15.05.2014

Trend: ricambi con le stampanti 3D?

La stampa in 3D consiste nella realizzazione di pezzi tridimensionali a partire da file 3D. Questo tipo di stampa viene già utilizzato in vari settori, ad esempio nell'industria meccanica e automobilistica (componenti speciali, ricambi), in ambito medico (dentiere, protesi dentarie, protesi articolari dell'anca, protesi acustiche) e nella produzione di gioielli e giocattoli. In tutto il mondo esistono oltre 70 produttori di stampanti 3D con un fatturato annuo di circa 2 miliardi di euro solo per quanto riguarda gli apparecchi.

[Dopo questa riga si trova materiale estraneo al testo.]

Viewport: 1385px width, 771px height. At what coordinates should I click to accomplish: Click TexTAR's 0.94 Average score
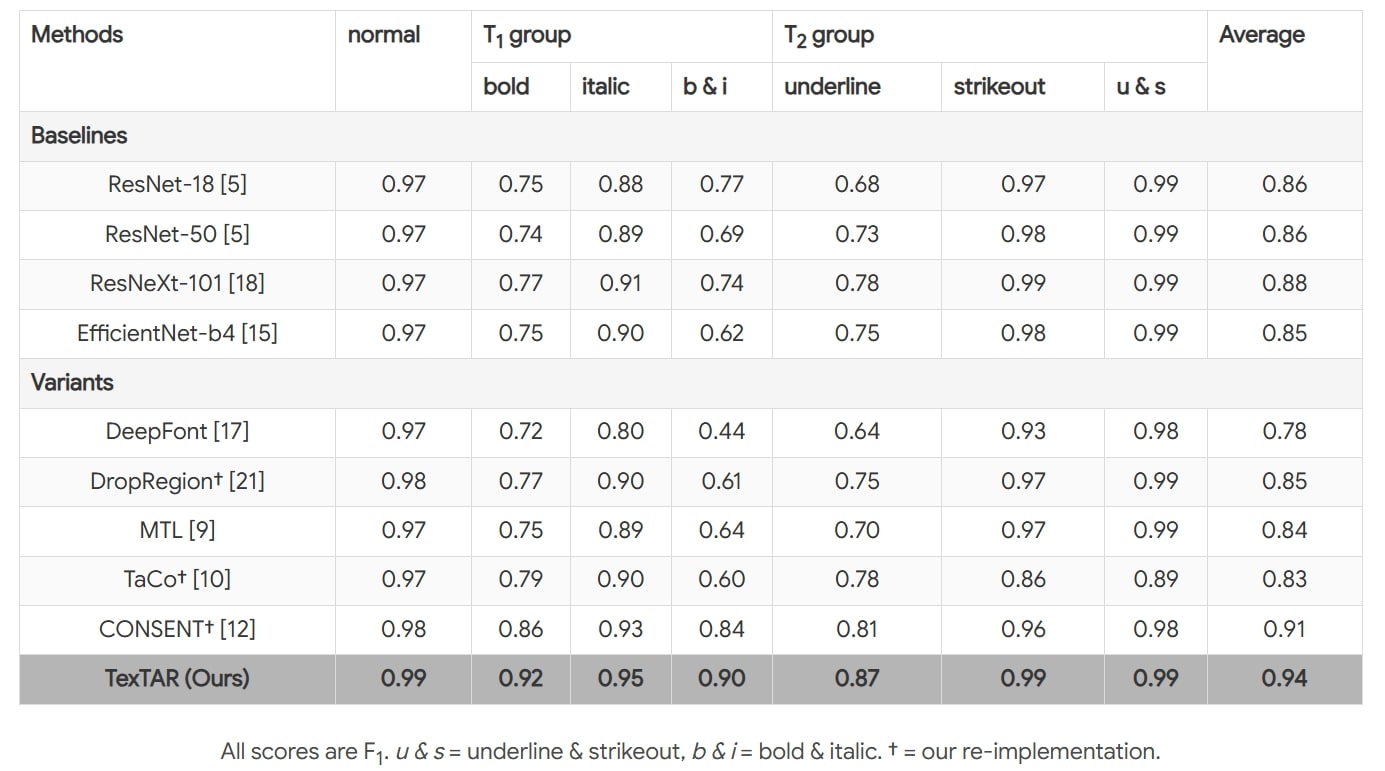(1284, 678)
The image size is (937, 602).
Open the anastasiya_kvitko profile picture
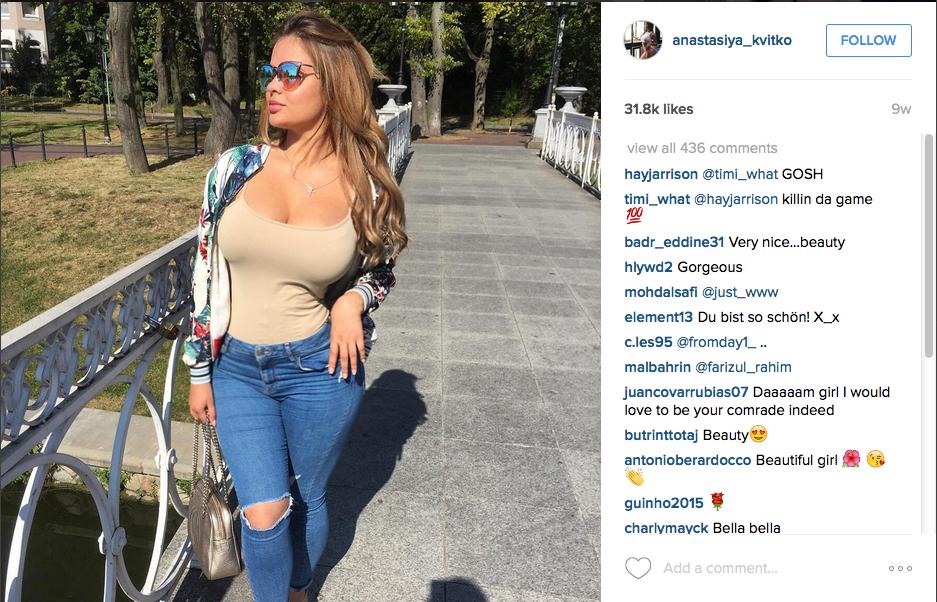coord(643,40)
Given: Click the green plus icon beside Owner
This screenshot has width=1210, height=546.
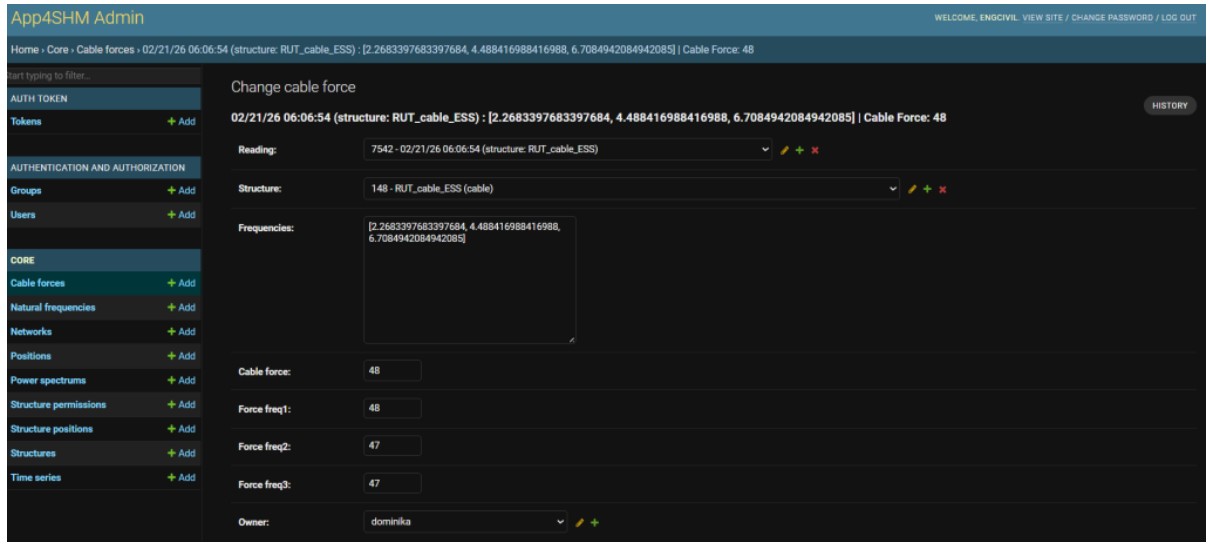Looking at the screenshot, I should [593, 522].
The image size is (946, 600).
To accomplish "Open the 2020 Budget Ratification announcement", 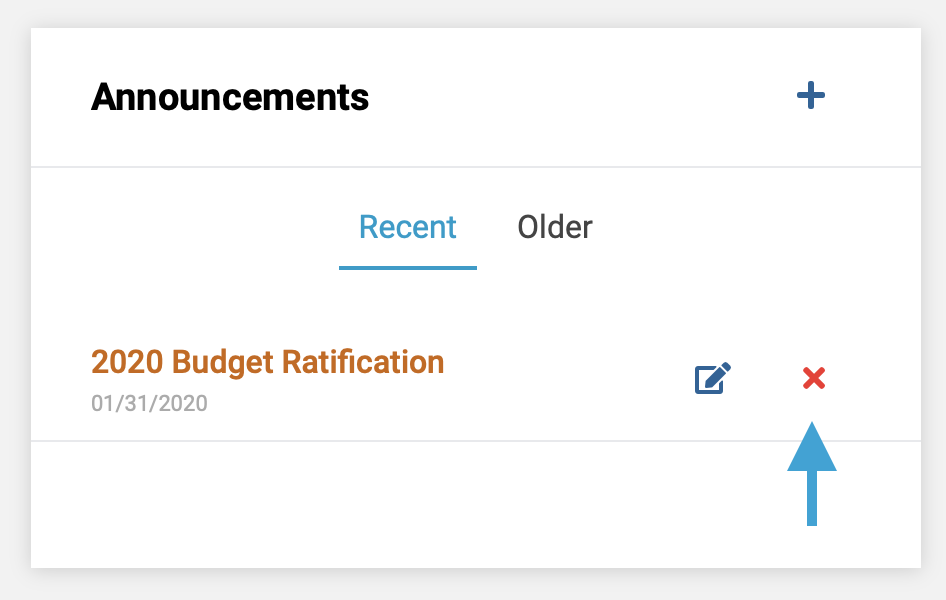I will [x=267, y=362].
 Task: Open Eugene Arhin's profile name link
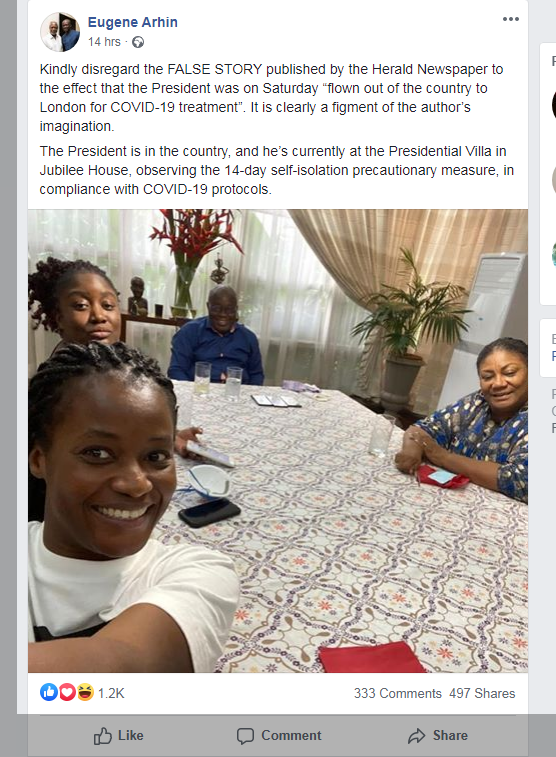point(133,22)
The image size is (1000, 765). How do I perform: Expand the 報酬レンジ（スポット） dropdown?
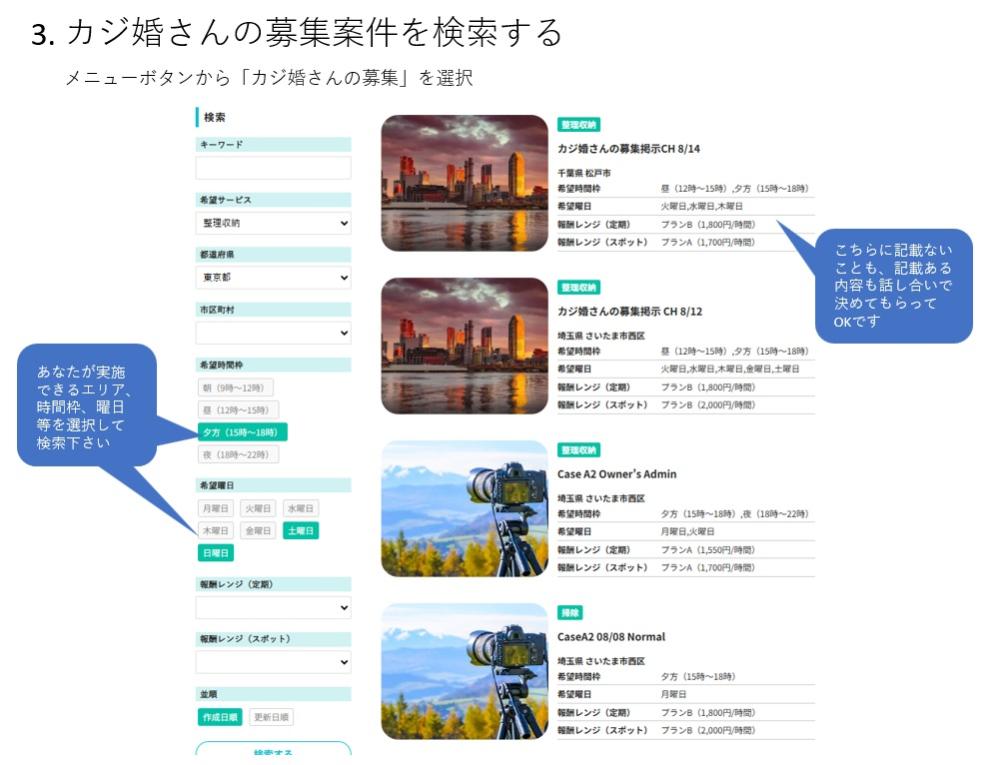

La tecnologia di per sé non è una novità, essendo stata sviluppata a metà degli anni '80 negli Stati Uniti e denominata "Rapid Prototyping". Tale tecnica produttiva consiste nella realizzazione a strati di pezzi tridimensionali gestita da un computer partendo da file 3D. Similmente a quanto avviene nelle stampanti a getto di inchiostro, la sagoma programmata viene prima lavorata a un livello e quindi ai livelli successivi, fino ad ottenere il pezzo completo.

 

I materiali utilizzati sono solidi o liquidi (soprattutto plastiche), ma anche resine sintetiche, ceramiche e metalli vari fino al titanio.

 

Additive Manufacturing.

Nel corso del tempo sono stati sviluppati diversi metodi specifici di stampa 3D, come la sinterizzazione con laser, la saldatura a riporto laser, la stereolitografia e il Laminated Object Modeling (LOM). Nel complesso queste tecniche vengono indicate con il termine "Additive Manufacturing". Con alcune tecniche è già possibile ottenere un livello di dettaglio nell'ordine dei micrometri o addirittura dei nanometri.

 

L'ampia varietà di tecniche e materiali, nonché la riduzione dei costi della tecnologia, sta aprendo nuove possibilità di applicazione. Fatto sta che quante più funzioni un pezzo o un gruppo deve avere e quanto più complessa è la forma, tanto più competitiva potrà essere la produzione mediante stampa in 3D. Ciò rappresenta un sovvertimento del principio finora valido di economicità della produzione grazie alle grandi quantità: con l'Additive Manufacturing, quanto minore il numero di pezzi, tanto più economica sarà la produzione. La stampa in 3D ha inoltre il vantaggio di consentire la variazione delle forme o dei dettagli esecutivi in modo semplice e di sagomare i pezzi in modo individuale.